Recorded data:
** Start **

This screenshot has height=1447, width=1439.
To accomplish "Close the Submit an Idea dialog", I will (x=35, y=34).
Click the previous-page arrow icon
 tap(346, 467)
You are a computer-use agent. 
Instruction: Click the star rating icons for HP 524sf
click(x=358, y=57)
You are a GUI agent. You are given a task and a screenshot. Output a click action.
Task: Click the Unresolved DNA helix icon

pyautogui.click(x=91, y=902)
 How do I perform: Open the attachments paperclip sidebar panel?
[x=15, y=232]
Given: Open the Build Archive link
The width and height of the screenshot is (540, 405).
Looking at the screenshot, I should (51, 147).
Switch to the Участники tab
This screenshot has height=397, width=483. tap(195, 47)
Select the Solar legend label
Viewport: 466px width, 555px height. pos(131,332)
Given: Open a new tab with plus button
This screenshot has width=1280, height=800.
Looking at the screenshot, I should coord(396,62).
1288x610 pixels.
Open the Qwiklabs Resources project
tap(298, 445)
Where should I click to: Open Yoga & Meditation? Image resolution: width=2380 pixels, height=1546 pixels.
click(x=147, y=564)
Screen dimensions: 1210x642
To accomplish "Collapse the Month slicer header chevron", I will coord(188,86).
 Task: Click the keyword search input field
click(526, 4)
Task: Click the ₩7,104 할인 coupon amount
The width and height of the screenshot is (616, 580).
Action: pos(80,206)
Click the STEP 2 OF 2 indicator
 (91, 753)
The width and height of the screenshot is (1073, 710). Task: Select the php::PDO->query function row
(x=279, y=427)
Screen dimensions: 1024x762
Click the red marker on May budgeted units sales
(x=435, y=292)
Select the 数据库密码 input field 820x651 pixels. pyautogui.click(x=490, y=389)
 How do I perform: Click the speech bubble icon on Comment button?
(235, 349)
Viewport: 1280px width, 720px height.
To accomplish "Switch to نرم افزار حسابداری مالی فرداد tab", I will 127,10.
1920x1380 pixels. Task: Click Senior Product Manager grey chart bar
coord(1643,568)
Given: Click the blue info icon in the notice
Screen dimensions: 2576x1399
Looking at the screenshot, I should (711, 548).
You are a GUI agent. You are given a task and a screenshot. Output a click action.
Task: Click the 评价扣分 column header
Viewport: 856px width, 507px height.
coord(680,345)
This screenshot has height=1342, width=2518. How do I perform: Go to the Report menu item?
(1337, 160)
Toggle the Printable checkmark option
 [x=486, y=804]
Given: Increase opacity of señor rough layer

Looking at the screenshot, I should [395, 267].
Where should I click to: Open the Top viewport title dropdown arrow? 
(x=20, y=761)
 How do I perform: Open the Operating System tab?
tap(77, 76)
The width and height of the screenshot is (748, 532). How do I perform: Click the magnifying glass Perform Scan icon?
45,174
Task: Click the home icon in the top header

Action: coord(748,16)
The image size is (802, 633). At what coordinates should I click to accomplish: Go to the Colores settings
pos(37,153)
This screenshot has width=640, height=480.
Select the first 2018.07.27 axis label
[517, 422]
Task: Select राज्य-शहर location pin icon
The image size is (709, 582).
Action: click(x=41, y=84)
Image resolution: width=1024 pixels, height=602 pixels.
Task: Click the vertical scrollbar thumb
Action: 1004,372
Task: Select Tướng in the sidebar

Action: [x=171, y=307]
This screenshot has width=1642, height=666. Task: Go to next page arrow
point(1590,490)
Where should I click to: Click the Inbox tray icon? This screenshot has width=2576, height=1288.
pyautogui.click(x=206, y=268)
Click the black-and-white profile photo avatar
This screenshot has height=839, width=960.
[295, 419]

** End **

▸ **WHAT IS ASKED**: Arrange every line of the rows above as a JSON list of strings, one string per line, and leave out the blank lines.

▸ **EXERCISE OUTPUT**:
[
  "This screenshot has height=1447, width=1439.",
  "To accomplish \"Close the Submit an Idea dialog\", I will (x=35, y=34).",
  "Click the previous-page arrow icon",
  " tap(346, 467)",
  "You are a computer-use agent. ",
  "Instruction: Click the star rating icons for HP 524sf",
  "click(x=358, y=57)",
  "You are a GUI agent. You are given a task and a screenshot. Output a click action.",
  "Task: Click the Unresolved DNA helix icon",
  "pyautogui.click(x=91, y=902)",
  " How do I perform: Open the attachments paperclip sidebar panel?",
  "[x=15, y=232]",
  "Given: Open the Build Archive link",
  "The width and height of the screenshot is (540, 405).",
  "Looking at the screenshot, I should (51, 147).",
  "Switch to the Участники tab",
  "This screenshot has height=397, width=483. tap(195, 47)",
  "Select the Solar legend label",
  "Viewport: 466px width, 555px height. pos(131,332)",
  "Given: Open a new tab with plus button",
  "This screenshot has width=1280, height=800.",
  "Looking at the screenshot, I should coord(396,62).",
  "1288x610 pixels.",
  "Open the Qwiklabs Resources project",
  "tap(298, 445)",
  "Where should I click to: Open Yoga & Meditation? Image resolution: width=2380 pixels, height=1546 pixels.",
  "click(x=147, y=564)",
  "Screen dimensions: 1210x642",
  "To accomplish \"Collapse the Month slicer header chevron\", I will coord(188,86).",
  " Task: Click the keyword search input field",
  "click(526, 4)",
  "Task: Click the ₩7,104 할인 coupon amount",
  "The width and height of the screenshot is (616, 580).",
  "Action: pos(80,206)",
  "Click the STEP 2 OF 2 indicator",
  " (91, 753)",
  "The width and height of the screenshot is (1073, 710). Task: Select the php::PDO->query function row",
  "(x=279, y=427)",
  "Screen dimensions: 1024x762",
  "Click the red marker on May budgeted units sales",
  "(x=435, y=292)",
  "Select the 数据库密码 input field 820x651 pixels. pyautogui.click(x=490, y=389)",
  " How do I perform: Click the speech bubble icon on Comment button?",
  "(235, 349)",
  "Viewport: 1280px width, 720px height.",
  "To accomplish \"Switch to نرم افزار حسابداری مالی فرداد tab\", I will 127,10.",
  "1920x1380 pixels. Task: Click Senior Product Manager grey chart bar",
  "coord(1643,568)",
  "Given: Click the blue info icon in the notice",
  "Screen dimensions: 2576x1399",
  "Looking at the screenshot, I should (711, 548).",
  "You are a GUI agent. You are given a task and a screenshot. Output a click action.",
  "Task: Click the 评价扣分 column header",
  "Viewport: 856px width, 507px height.",
  "coord(680,345)",
  "This screenshot has height=1342, width=2518. How do I perform: Go to the Report menu item?",
  "(1337, 160)",
  "Toggle the Printable checkmark option",
  " [x=486, y=804]",
  "Given: Increase opacity of señor rough layer",
  "Looking at the screenshot, I should [395, 267].",
  "Where should I click to: Open the Top viewport title dropdown arrow? ",
  "(x=20, y=761)",
  " How do I perform: Open the Operating System tab?",
  "tap(77, 76)",
  "The width and height of the screenshot is (748, 532). How do I perform: Click the magnifying glass Perform Scan icon?",
  "45,174",
  "Task: Click the home icon in the top header",
  "Action: coord(748,16)",
  "The image size is (802, 633). At what coordinates should I click to accomplish: Go to the Colores settings",
  "pos(37,153)",
  "This screenshot has width=640, height=480.",
  "Select the first 2018.07.27 axis label",
  "[517, 422]",
  "Task: Select राज्य-शहर location pin icon",
  "The image size is (709, 582).",
  "Action: click(x=41, y=84)",
  "Image resolution: width=1024 pixels, height=602 pixels.",
  "Task: Click the vertical scrollbar thumb",
  "Action: 1004,372",
  "Task: Select Tướng in the sidebar",
  "Action: [x=171, y=307]",
  "This screenshot has width=1642, height=666. Task: Go to next page arrow",
  "point(1590,490)",
  "Where should I click to: Click the Inbox tray icon? This screenshot has width=2576, height=1288.",
  "pyautogui.click(x=206, y=268)",
  "Click the black-and-white profile photo avatar",
  "This screenshot has height=839, width=960.",
  "[295, 419]"
]